Tuesday, May 10, 2011

ME AND MY METAPHORS

It's obvious, since I write a blog entry every now and again, that I have to write, and I have to convey how I feel about things.  I have been told I have a "colorful way of putting things" by countless people.  I can pin a description on something in a  unique way, such as when I said the landfill smelled like a thousand decaying dirty diapers covered with a million bloated, rotting racoon carcuses.  You understand that nose-hair stinging stench immediately, no?  That really has nothiing to do with what I'm going to talk about, but I thought it would be fun to share the stench story.

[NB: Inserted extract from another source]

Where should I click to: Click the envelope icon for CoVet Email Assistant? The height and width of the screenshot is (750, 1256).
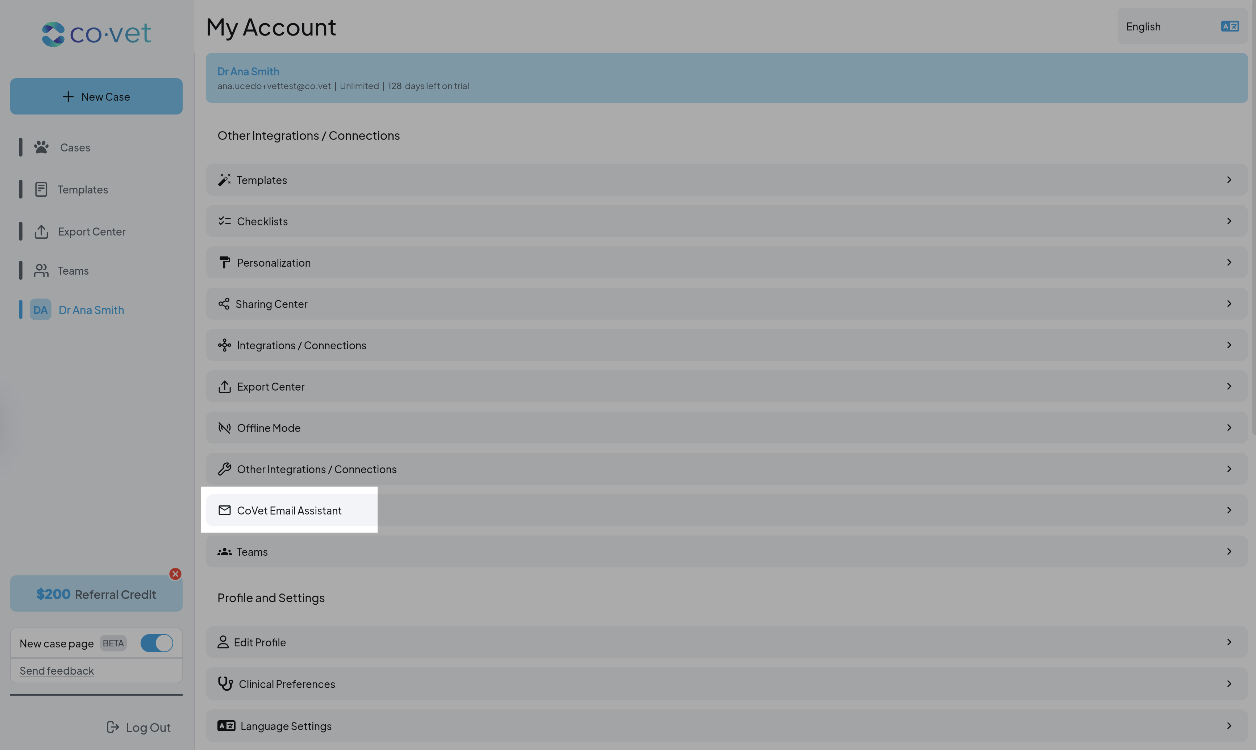(x=224, y=510)
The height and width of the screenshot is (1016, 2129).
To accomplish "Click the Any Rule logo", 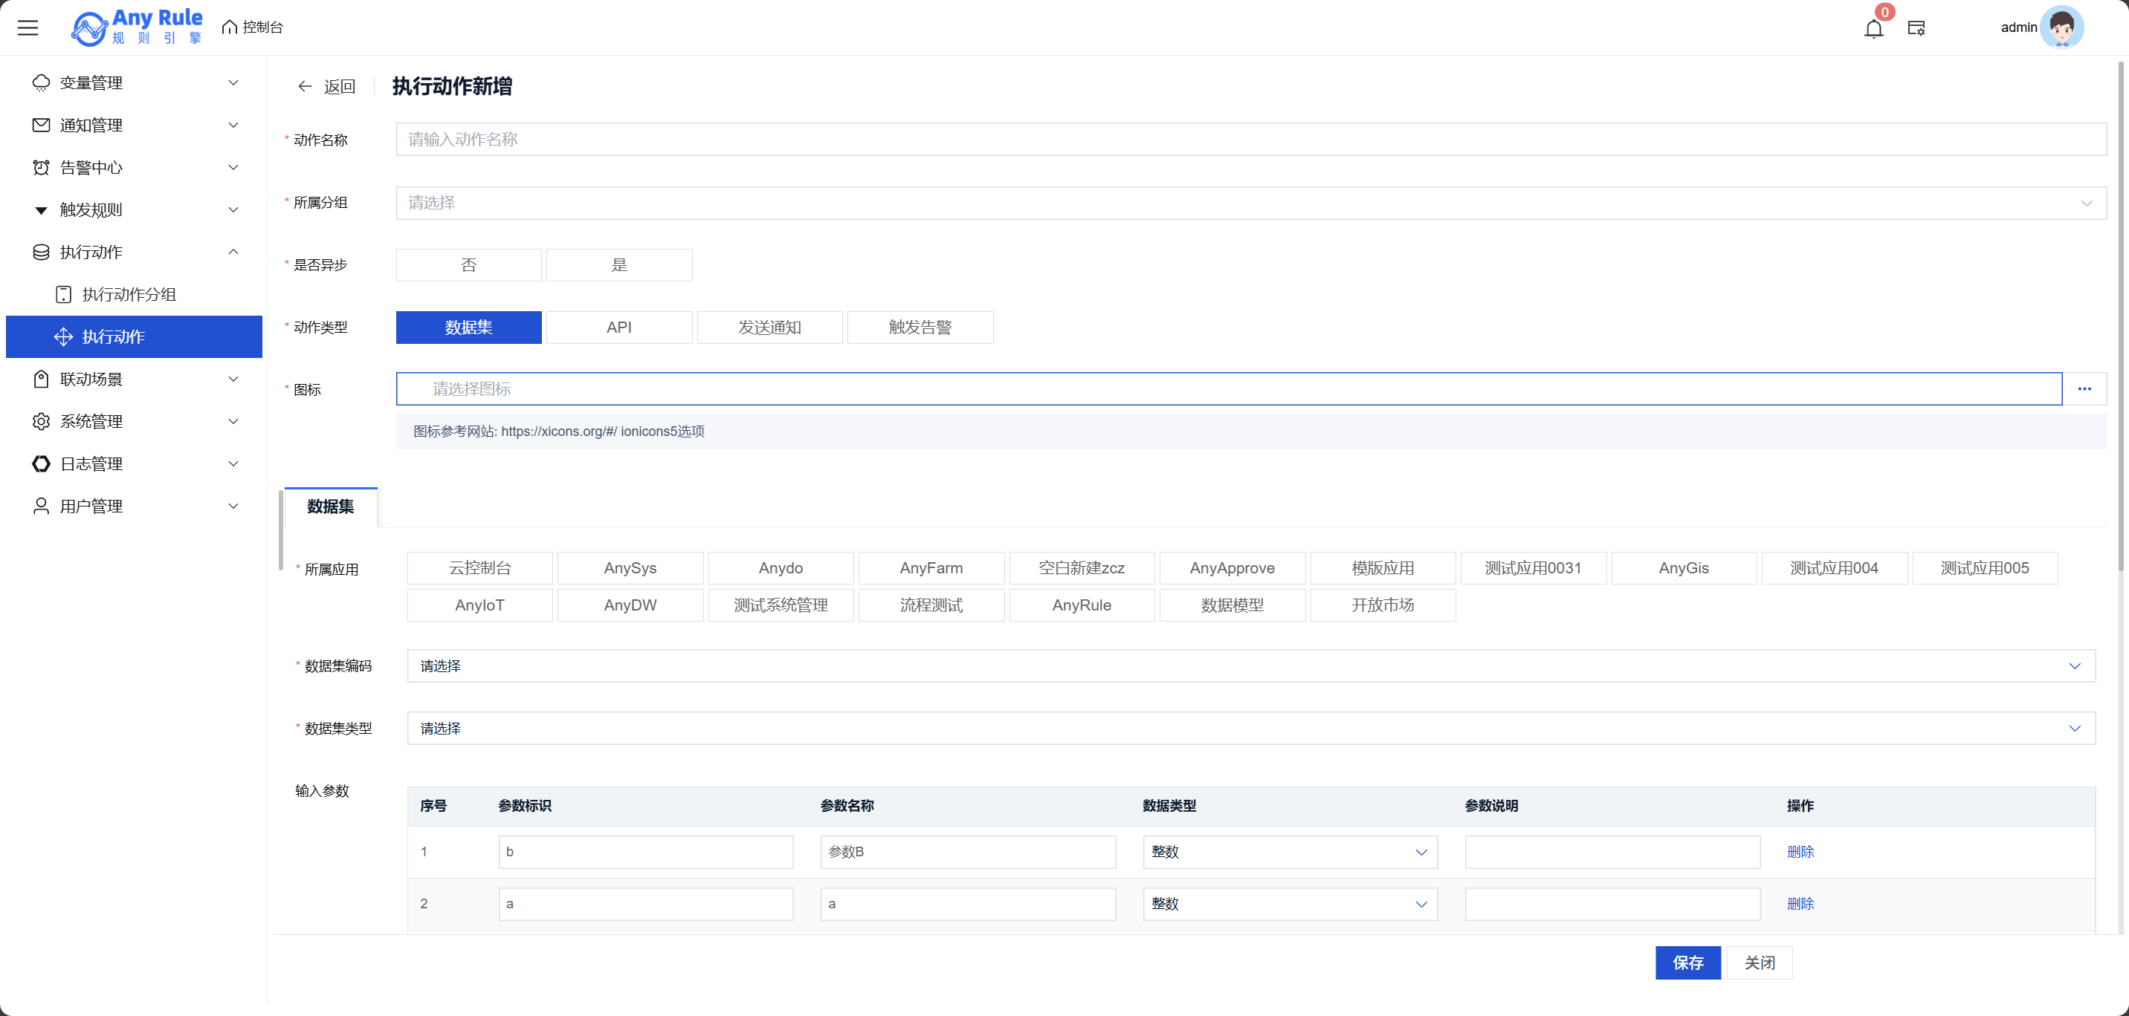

I have been practicing with a roller derby team.  Here's the caveat:  I can't skate.  I never have skated much, even as a kid, because I didn't live in a place where skating was possible--gravel driveways and roads are not conducive to learning--and I quite possibly may have skated only 5 or 6 times during parties while growing up.  Inexperience and inability aside, it's something I really want to do.  I want to be able to fly around that rink like my niece, sure footed and determined, and plow my way through a tightly formed cluster of muscle-bound skaters who know what they're doing.  Or I'd like to be one of the group of muscle-bound skaters giving full effort to keeping out that one star-helmeted jammer.  I may be mousy now, but once I get my footing, you better believe I'm willing to knock her down!  So here's the thing:  I can use this skating thing to describe my life in a few ways.  Firstly, I don't know what I'm doing trying to learn to skate at 40, and I'm finding myself unbalanced and on shaky ground.  Just like the rest of my life.  I don't have a clue what I'm doing or how to stay upright.  The only thing I can do is fall down repeatedly, take a breath, and get right back up again.  I will LEARN how to balance and stay upright.  I know I will fall down again, but if I learn the right way to fall, it won't hurt quite so badly the next time.  And as my good friend put it the other night, every time I fall down and get back up again I'll be a little stronger.  I can get up without holding onto anything...I have from the start.  I know it won't always be that way, and that occasionally I will need to grab onto something and pull myself back up to a standing position, but for the most part I'm going to do this a little bit at a time, on my own, surrounded by people who want to see me succeed, even if it takes a long time and my usual unconventional ways.

Another metaphor I've been musing on lately is the cold and impersonal world of texting.  I suppose it's not REALLY, but occasionally I find it difficult to remember that a separate human being exists at the other end of the incoming text.  I've been calling it "the phantom friend I hold in my hand" for a few days now.  It's just words on a screen.  It isn't "real."  I think it's stemming from my need for actual, real-life, human communication and socialization, of which it is no secret I am sorely lacking, as has been repeatedly discussed in this blog.  I am truly missing having friends in front of me.  It's no secret I have avoided social events and have been reluctant to attend things in the past because I was just "not in the mood" to talk or extend social graces, which I also believe I am lacking.  Part of it is my upbringing, having parents who were both happy to not socialize.  Part of it is my own need for peace and quiet.  But lately I am just craving personal interaction but after 20 years of not wanting or having it, it's downright DIFFICULT to find people I actually want to know better and want to spend a lot of time with without feeling like a clingy monster.  So the phantom friend in my hand remains my main source of entertainment, socialization, and communication.  And frankly, he/she sucks at it sometimes.  I know I don't have as many friends in it as I will someday or even as I need right now, but please tell me how it can be that every single friend sometimes falls silent and noncommunicative at the same time?! 

The skates are calling from the garage, saying it's time to roll with it while I try desperately to strengthen my backbone and remain steady, fall small and safe, and pop right back up to try again.  I'll remember that even after the glorious moment I get to take them off.